Task:
Set down every record once more, exactly as given.

Pixel coordinate grounding data:

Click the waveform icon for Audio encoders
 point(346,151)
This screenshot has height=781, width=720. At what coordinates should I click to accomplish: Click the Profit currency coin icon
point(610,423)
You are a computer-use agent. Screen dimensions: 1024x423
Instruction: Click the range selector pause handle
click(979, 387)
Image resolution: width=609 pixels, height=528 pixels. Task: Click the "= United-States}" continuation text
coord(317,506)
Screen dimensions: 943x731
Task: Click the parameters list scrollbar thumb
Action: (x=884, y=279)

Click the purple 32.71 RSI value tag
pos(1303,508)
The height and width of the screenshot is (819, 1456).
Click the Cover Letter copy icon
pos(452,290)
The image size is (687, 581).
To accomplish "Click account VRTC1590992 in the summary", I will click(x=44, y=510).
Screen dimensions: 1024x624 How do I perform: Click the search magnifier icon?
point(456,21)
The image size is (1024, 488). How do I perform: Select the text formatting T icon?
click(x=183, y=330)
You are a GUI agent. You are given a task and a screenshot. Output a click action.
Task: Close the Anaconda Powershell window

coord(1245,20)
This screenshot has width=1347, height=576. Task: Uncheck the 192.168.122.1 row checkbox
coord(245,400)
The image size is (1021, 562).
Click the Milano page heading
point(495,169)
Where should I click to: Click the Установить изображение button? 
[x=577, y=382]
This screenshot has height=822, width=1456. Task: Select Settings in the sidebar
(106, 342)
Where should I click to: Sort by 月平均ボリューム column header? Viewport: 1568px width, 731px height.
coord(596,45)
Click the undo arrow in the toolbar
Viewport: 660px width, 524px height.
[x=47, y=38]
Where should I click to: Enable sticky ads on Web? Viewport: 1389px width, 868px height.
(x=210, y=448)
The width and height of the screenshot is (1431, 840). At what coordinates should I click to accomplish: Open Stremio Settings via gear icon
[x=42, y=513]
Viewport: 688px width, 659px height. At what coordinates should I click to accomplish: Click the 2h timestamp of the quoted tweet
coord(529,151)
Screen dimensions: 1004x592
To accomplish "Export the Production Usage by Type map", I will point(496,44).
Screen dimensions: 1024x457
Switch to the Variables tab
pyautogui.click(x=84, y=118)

Result for this exercise:
Click the waveform icon for Audio encoders
 point(346,151)
This screenshot has height=781, width=720. At what coordinates should I click to accomplish: Click the Profit currency coin icon
point(610,423)
You are a computer-use agent. Screen dimensions: 1024x423
Instruction: Click the range selector pause handle
click(979, 387)
Image resolution: width=609 pixels, height=528 pixels. Task: Click the "= United-States}" continuation text
coord(317,506)
Screen dimensions: 943x731
Task: Click the parameters list scrollbar thumb
Action: (x=884, y=279)

Click the purple 32.71 RSI value tag
pos(1303,508)
The height and width of the screenshot is (819, 1456).
Click the Cover Letter copy icon
pos(452,290)
The image size is (687, 581).
To accomplish "Click account VRTC1590992 in the summary", I will click(x=44, y=510).
Screen dimensions: 1024x624 How do I perform: Click the search magnifier icon?
point(456,21)
The image size is (1024, 488). How do I perform: Select the text formatting T icon?
click(x=183, y=330)
You are a GUI agent. You are given a task and a screenshot. Output a click action.
Task: Close the Anaconda Powershell window

coord(1245,20)
This screenshot has width=1347, height=576. Task: Uncheck the 192.168.122.1 row checkbox
coord(245,400)
The image size is (1021, 562).
Click the Milano page heading
point(495,169)
Where should I click to: Click the Установить изображение button? 
[x=577, y=382]
This screenshot has height=822, width=1456. Task: Select Settings in the sidebar
(106, 342)
Where should I click to: Sort by 月平均ボリューム column header? Viewport: 1568px width, 731px height.
coord(596,45)
Click the undo arrow in the toolbar
Viewport: 660px width, 524px height.
[x=47, y=38]
Where should I click to: Enable sticky ads on Web? Viewport: 1389px width, 868px height.
(x=210, y=448)
The width and height of the screenshot is (1431, 840). At what coordinates should I click to accomplish: Open Stremio Settings via gear icon
[x=42, y=513]
Viewport: 688px width, 659px height. At what coordinates should I click to accomplish: Click the 2h timestamp of the quoted tweet
coord(529,151)
Screen dimensions: 1004x592
To accomplish "Export the Production Usage by Type map", I will point(496,44).
Screen dimensions: 1024x457
Switch to the Variables tab
pyautogui.click(x=84, y=118)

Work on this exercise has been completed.